* **WHAT TO WORK ON**
Pull out every line below that holds the word "beside".

#### DATA SHOWN

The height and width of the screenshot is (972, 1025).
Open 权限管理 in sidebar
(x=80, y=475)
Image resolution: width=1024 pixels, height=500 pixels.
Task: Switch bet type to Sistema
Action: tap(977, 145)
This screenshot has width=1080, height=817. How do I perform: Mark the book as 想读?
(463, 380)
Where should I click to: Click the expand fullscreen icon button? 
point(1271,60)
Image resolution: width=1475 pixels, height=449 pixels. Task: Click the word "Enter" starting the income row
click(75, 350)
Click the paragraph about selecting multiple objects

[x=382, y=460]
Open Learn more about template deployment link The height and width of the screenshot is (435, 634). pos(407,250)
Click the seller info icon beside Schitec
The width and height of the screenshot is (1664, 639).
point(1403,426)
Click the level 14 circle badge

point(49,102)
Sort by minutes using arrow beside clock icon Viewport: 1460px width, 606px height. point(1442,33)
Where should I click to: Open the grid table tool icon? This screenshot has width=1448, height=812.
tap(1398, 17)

########

* **WRITTEN RESPONSE**
Click the seller info icon beside Schitec
Sort by minutes using arrow beside clock icon Viewport: 1460px width, 606px height. point(1442,33)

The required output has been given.